[erlang-questions] Problems with Mnesia and failure situations
Dan Gudmundsson
dgud@REDACTED
Wed Apr 22 14:03:02 CEST 2009
That is bug, happens when using qlc inside a mnesia_transaction and a another node goes down.
Patch:
ct diff -diff_format -pre src/mnesia_tm.erl
2197c2197
< send_to_pids([Tid#tid.pid | get_elements(friends,Store)], Msg).
---
> send_to_pids([Tid#tid.pid | [Pid || Pid <- get_elements(friends,Store),
is_pid(Pid)], Msg).
/Dan
Teemu Antti-Poika wrote:
> Hello world,
>
> we're in the process of adopting Erlang as a part of our project and
> we've run into a problem with Mnesia's High Availability features. I'd
> very much appreciate any insights you may have on where we go wrong.
>
> Our setup is a two-node cluster and the intention is to have, among
> other things, replicated mnesia tables. Both nodes read/write from the
> tables. The assumption is that if one node goes down the other one
> continues alone until the failover problem is fixed.
>
> Our failover tests failed horribly: when one node was taken out, the
> other died as well. I've managed to isolate the problem to a one-file
> test below:
>
>
> == 8< === Test code begins
> -module(jb_testing).
> -include_lib("stdlib/include/qlc.hrl").
>
> -compile(export_all).
>
> -record(message, {id,
> state}).
>
> %% run once
> setup(Nodes) ->
> create_table(message, [{type, set}, {ram_copies, Nodes},
> {attributes, record_info(fields, message)}]),
> ok = mnesia:wait_for_tables([message], 30000).
>
> create_table(Table, TableDefinition) ->
> case mnesia:create_table(Table, TableDefinition) of
> {atomic, ok} ->
> error_logger:info_msg("Created table ~p~n", [Table]),
> ok;
> {aborted, {already_exists, Table}} ->
> ok;
> {aborted, Reason} ->
> exit(Reason)
> end.
>
> load_mnesia() ->
> F = fun() ->
> C = qlc:cursor(qlc:q([M || M <- mnesia:table(message),
> M#message.state =:= new ])),
> case qlc:next_answers(C, 1) of
> [] ->
> none;
> [_M] ->
> none
> end,
> ok = qlc:delete_cursor(C)
>
> end,
> mnesia:transaction(F),
> % timer:sleep(100),
> load_mnesia().
>
> == 8< === Test code ends
>
> Here's how I run the code to demonstrate the problem (node names are examples):
> - On server1: create_schema([egw@REDACTED,
> egw@REDACTED])
> - On both nodes: mnesia:start().
> - On server1: jb_testing:setup([egw@REDACTED,
> egw@REDACTED]).
> - On server2: jb_testing:load_mnesia(). This starts busy-looping and
> creating load for mnesia from current process, i.e. locks up your
> shell.
> - On server1: halt().
>
> After a short while server2 reports mnesia as crashed. Some sample
> logging from server2, with mnesia debugging enabled:
>
> Erlang R13B (erts-5.7.1) [source] [64-bit] [smp:2:2] [rq:2]

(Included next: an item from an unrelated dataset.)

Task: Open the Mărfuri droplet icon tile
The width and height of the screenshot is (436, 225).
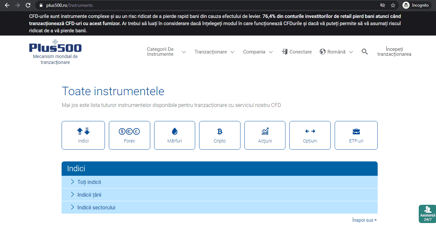Action: pos(174,135)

> [async-threads:0] [hipe] [kernel-poll:false]
>
> Eshell V5.7.1 (abort with ^G)
> (egw@REDACTED)1> mnesia:start().
> Mnesia('egw@REDACTED'): mnesia_monitor starting: <0.69.0>
> Mnesia('egw@REDACTED'): Version: "4.4.9"
> [...lines of non-interesting start-up logging removed for brevity...]

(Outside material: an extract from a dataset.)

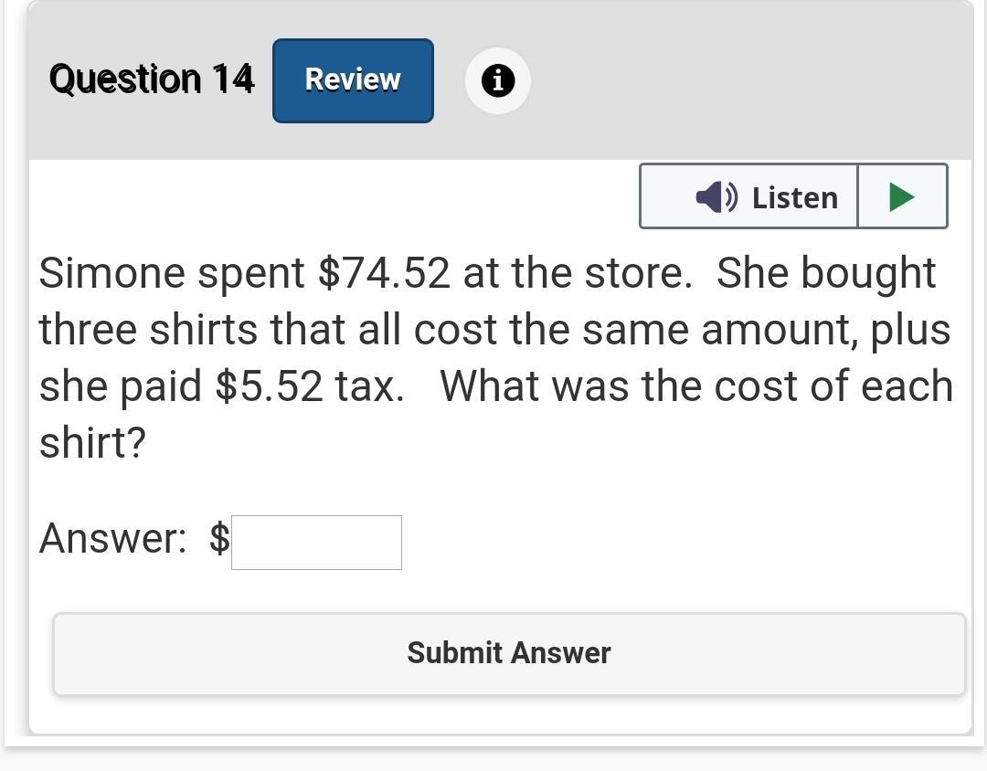
Task: Click the $74.52 amount in question
Action: [384, 273]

> Mnesia('egw@REDACTED'): Mnesia started, 0 seconds
> ok
> (egw@REDACTED)2> Mnesia('egw@REDACTED'):
> Transaction log dump skipped (optional): schema_prepare
> Mnesia('egw@REDACTED'): Logging mnesia_up 'egw@REDACTED'
>
> (egw@REDACTED)3> Mnesia('egw@REDACTED'): write
> performed by {tid,4,<3261.108.0>} on record:
> {schema,message,
> [{name,message},
> {type,set},
> {ram_copies,['egw@REDACTED',
> 'egw@REDACTED']},
> {disc_copies,[]},
> {disc_only_copies,[]},
> {load_order,0},
> {access_mode,read_write},
> {index,[]},
> {snmp,[]},
> {local_content,false},
> {record_name,message},
> {attributes,[id,state]},
> {user_properties,[]},
> {frag_properties,[]},
> {cookie,{{1240,390114,462850},'egw@REDACTED'}},
> {version,{{2,0},[]}}]}
> Mnesia('egw@REDACTED'): Transaction log dump skipped
> (optional): schema_prepare
> Mnesia('egw@REDACTED'): write performed by
> {tid,4,<3261.108.0>} on record:
> {schema,message,
> [{name,message},
> {type,set},
> {ram_copies,['egw@REDACTED',
> 'egw@REDACTED']},
> {disc_copies,[]},
> {disc_only_copies,[]},
> {load_order,0},
> {access_mode,read_write},
> {index,[]},
> {snmp,[]},
> {local_content,false},
> {record_name,message},
> {attributes,[id,state]},
> {user_properties,[]},
> {frag_properties,[]},
> {cookie,{{1240,390114,462850},'egw@REDACTED'}},
> {version,{{2,0},[]}}]}
> Mnesia('egw@REDACTED'): Getting table message (ram_copies)
> from disc: {dumper,
>
> create_table}
>
> (egw@REDACTED)3>
> (egw@REDACTED)3> jb_testing:ping_mnesia().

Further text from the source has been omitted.